BEGIN

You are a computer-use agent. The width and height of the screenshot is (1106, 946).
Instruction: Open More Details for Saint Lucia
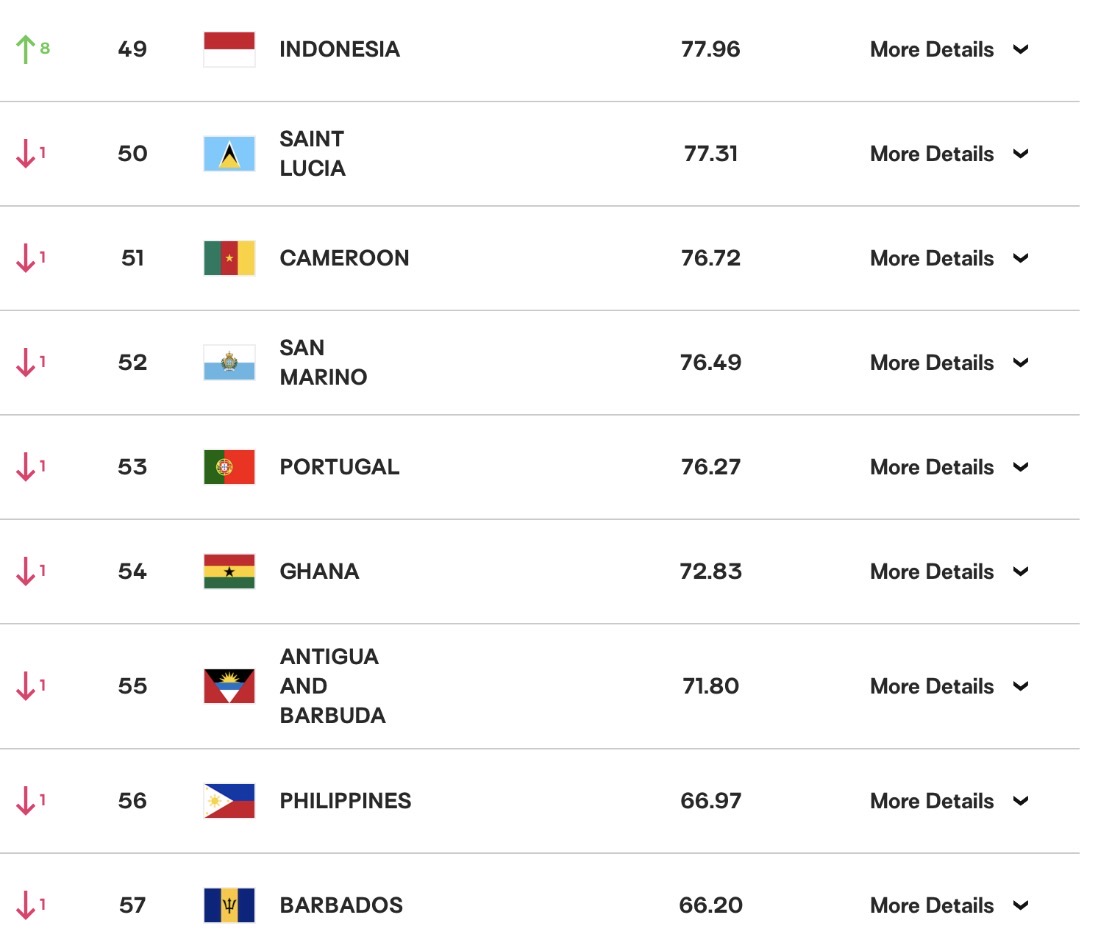932,154
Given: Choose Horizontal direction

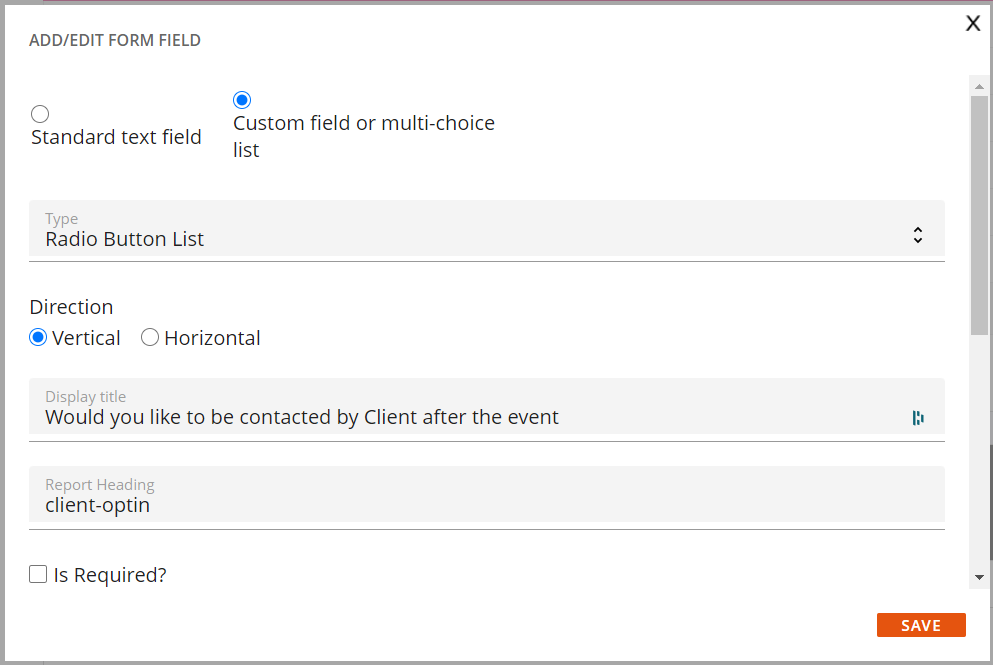Looking at the screenshot, I should [150, 338].
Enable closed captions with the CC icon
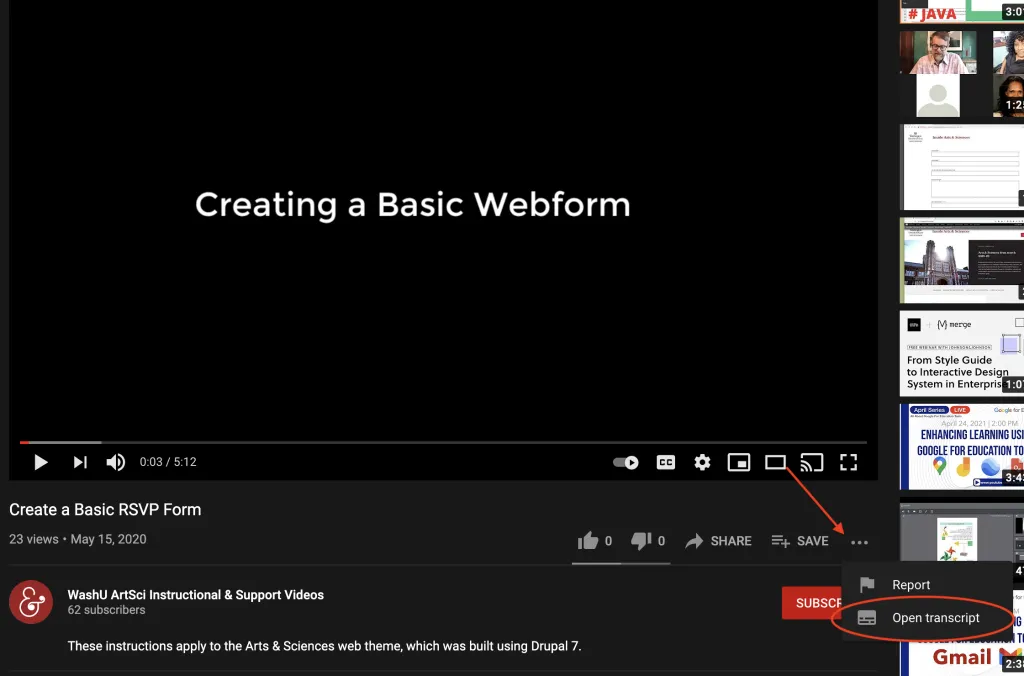Viewport: 1024px width, 676px height. [x=665, y=462]
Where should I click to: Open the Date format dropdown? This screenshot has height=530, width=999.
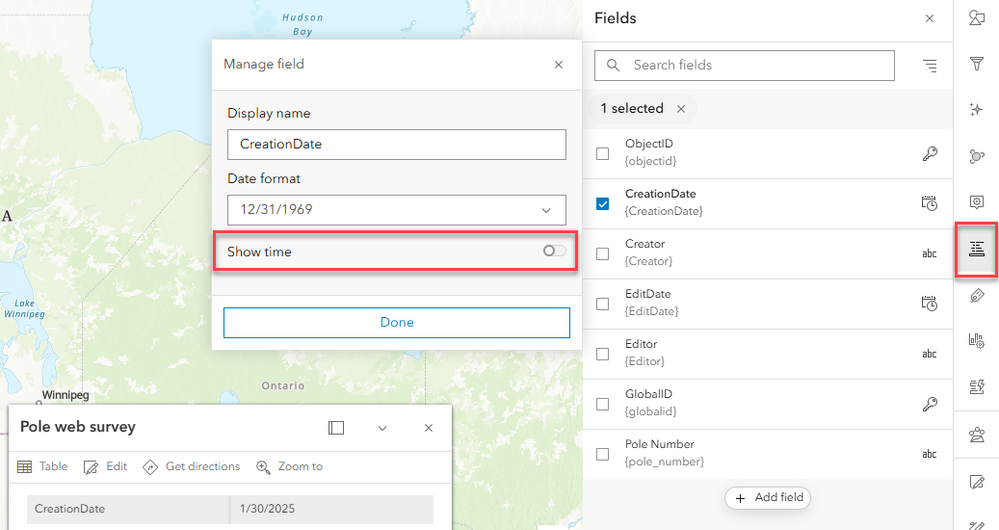[x=396, y=210]
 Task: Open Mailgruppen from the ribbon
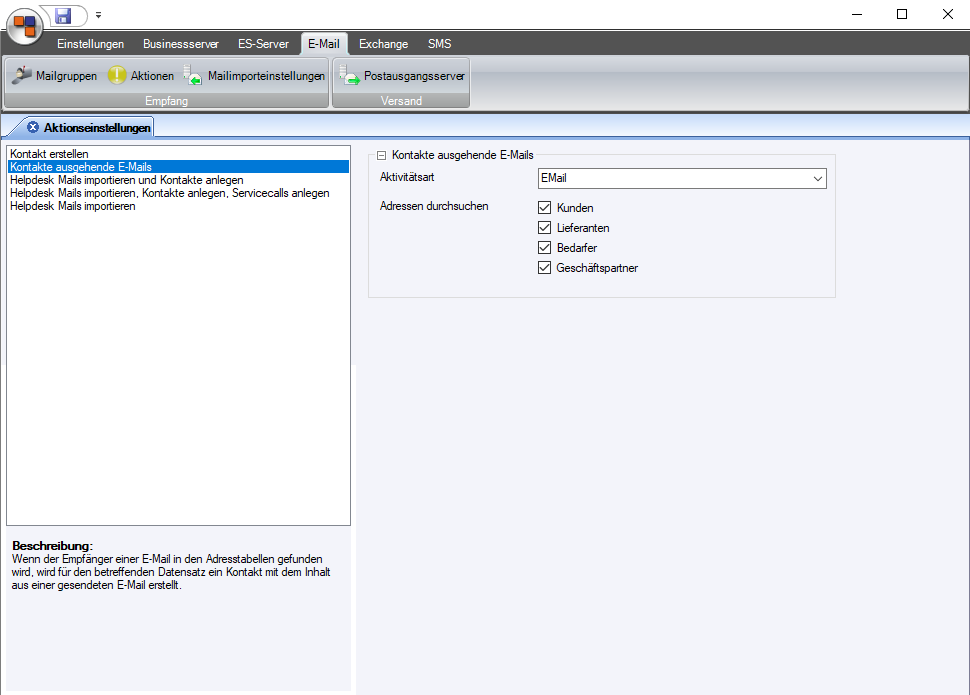tap(55, 76)
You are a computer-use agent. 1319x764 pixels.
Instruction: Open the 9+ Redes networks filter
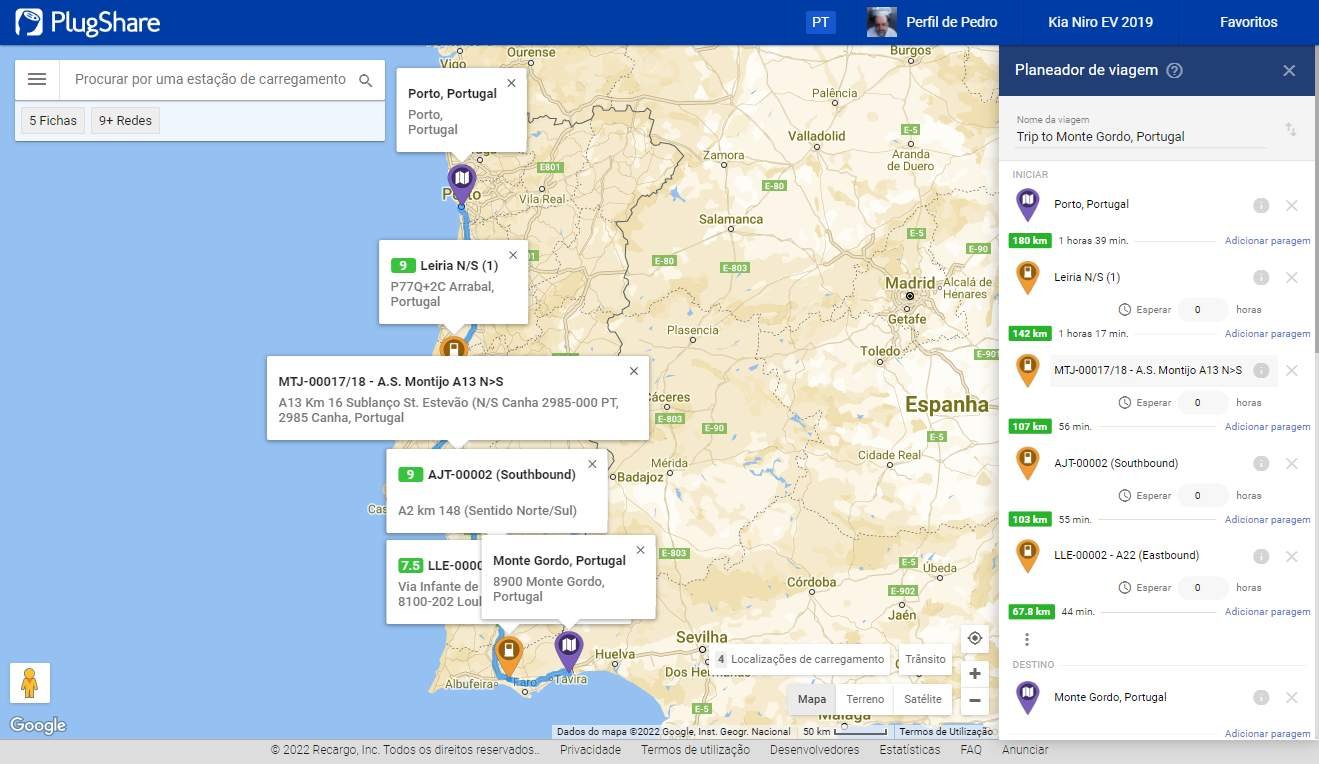tap(125, 121)
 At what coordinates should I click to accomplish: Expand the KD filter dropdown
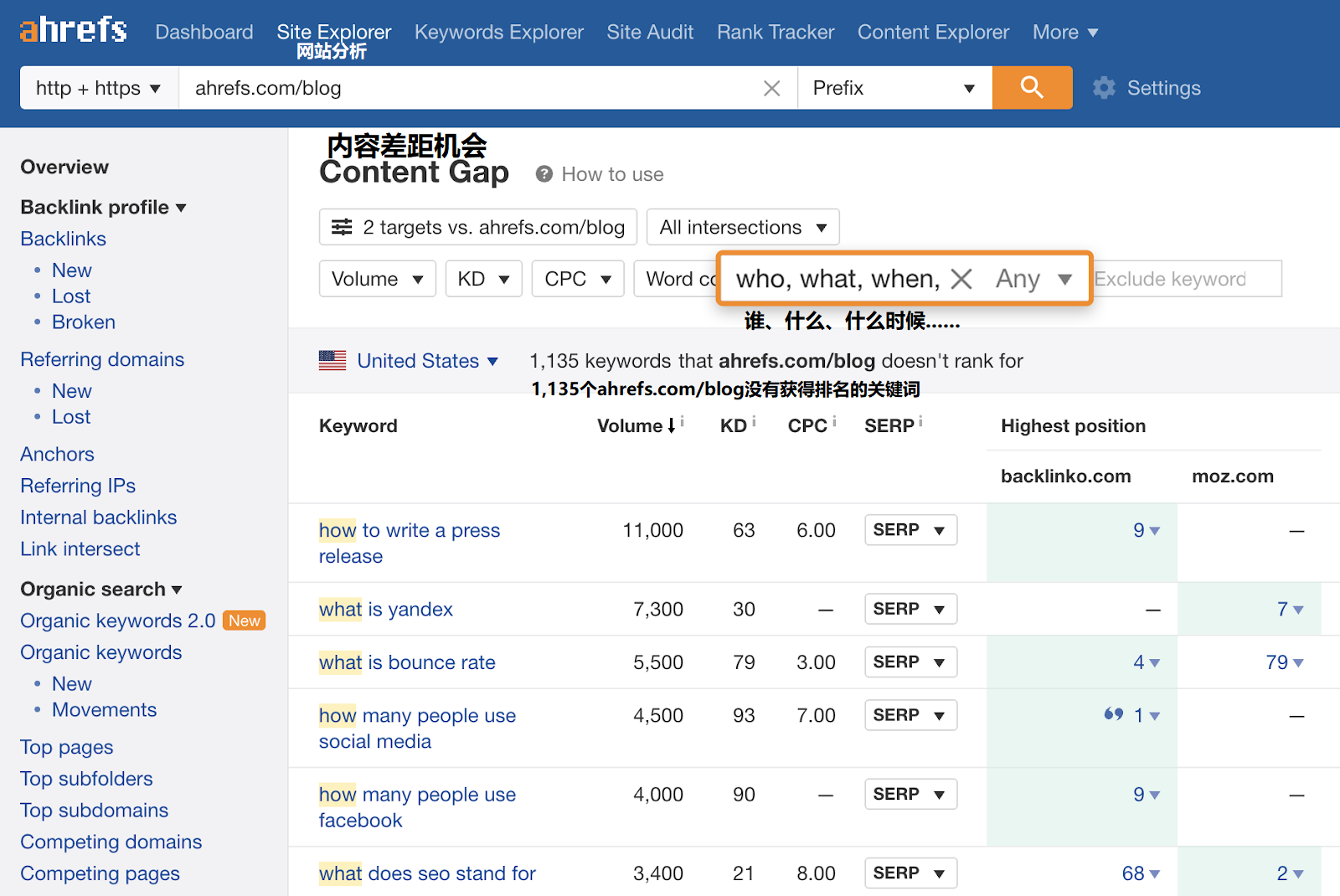[x=483, y=279]
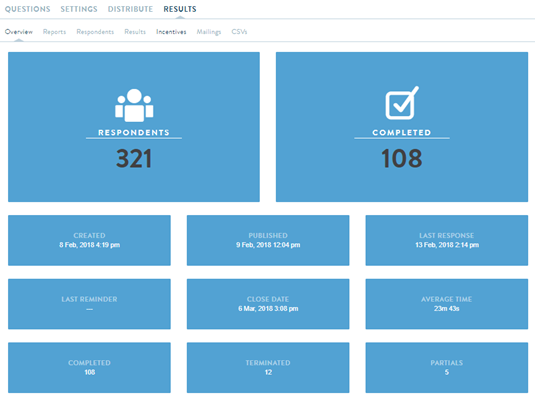Click the large Completed 108 tile
The image size is (535, 398).
402,127
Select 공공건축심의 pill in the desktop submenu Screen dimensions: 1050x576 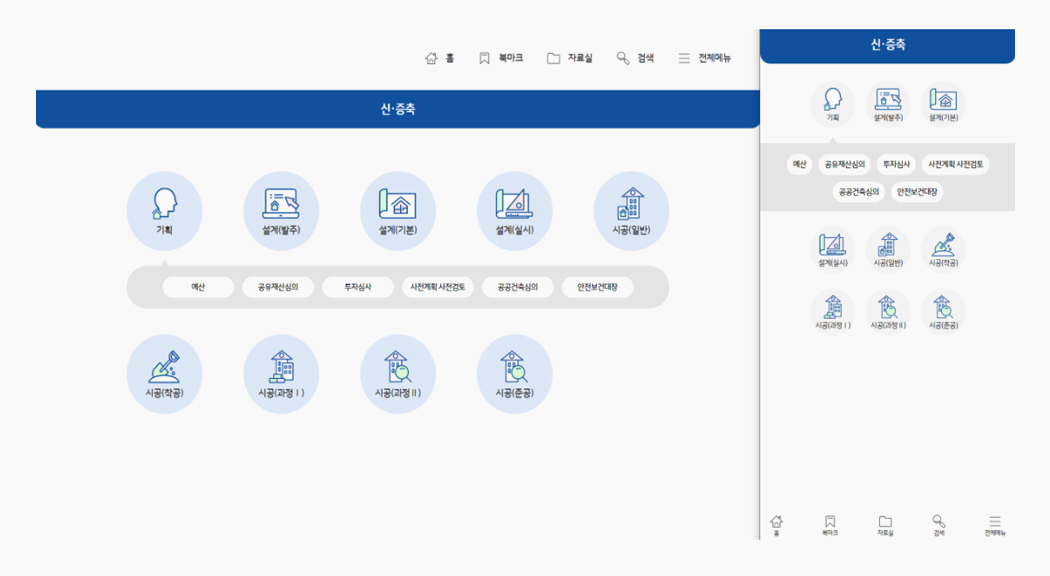coord(517,287)
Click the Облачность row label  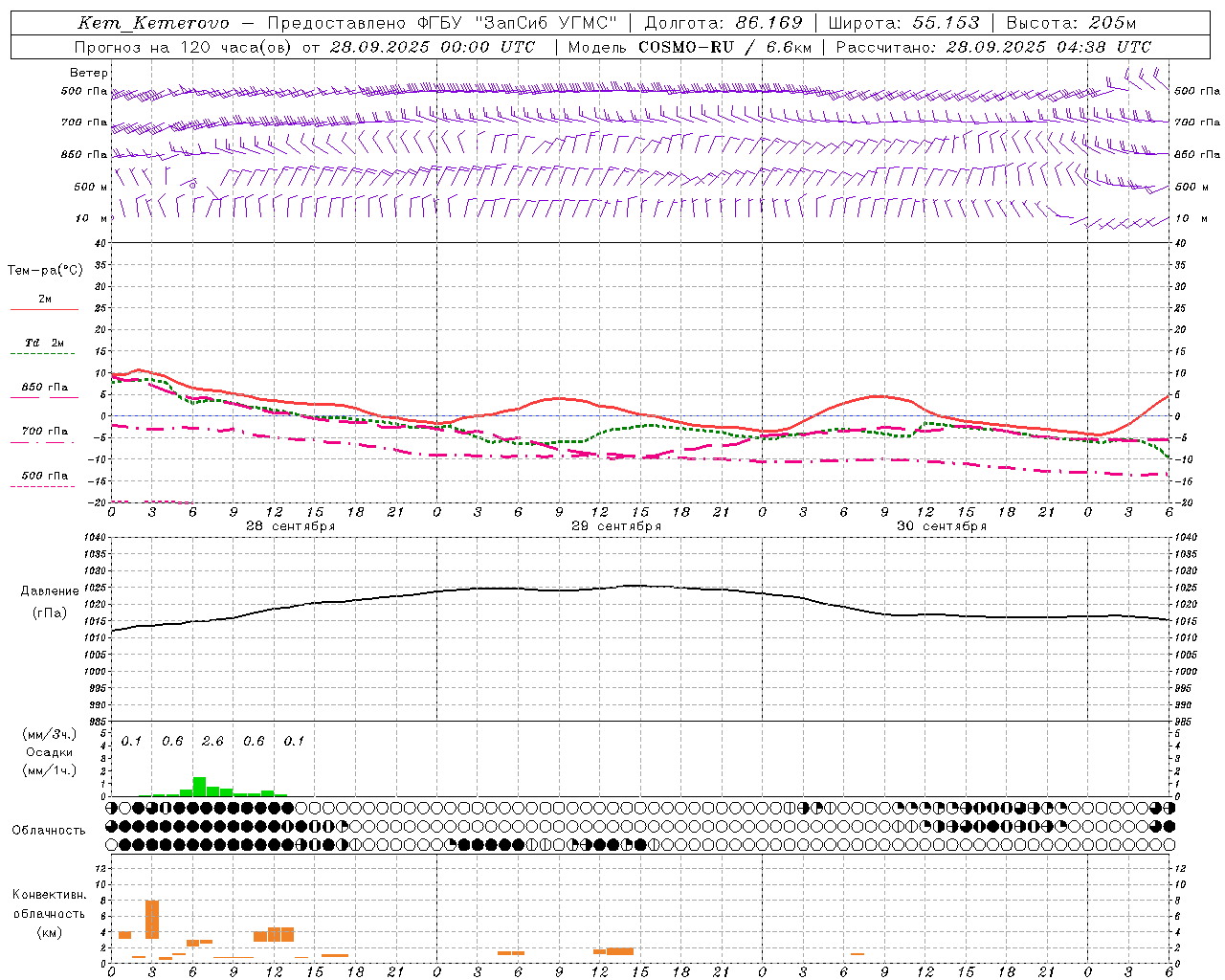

END

● **Given instruction**
Print the listing from its first line through the line containing "tap(125, 121)", reproducing each line exactly and omitting the pictures.

● **Solved exercise**
You are a computer-use agent. The width and height of the screenshot is (1106, 946).
Instruction: Open More Details for Saint Lucia
932,154
Given: Choose Horizontal direction

Looking at the screenshot, I should [150, 338].
Enable closed captions with the CC icon
Viewport: 1024px width, 676px height. [x=665, y=462]
Where should I click to: Open the Date format dropdown? This screenshot has height=530, width=999.
[x=396, y=210]
 Task: Open Mailgruppen from the ribbon
tap(55, 76)
You are a computer-use agent. 1319x764 pixels.
Instruction: Open the 9+ Redes networks filter
tap(125, 121)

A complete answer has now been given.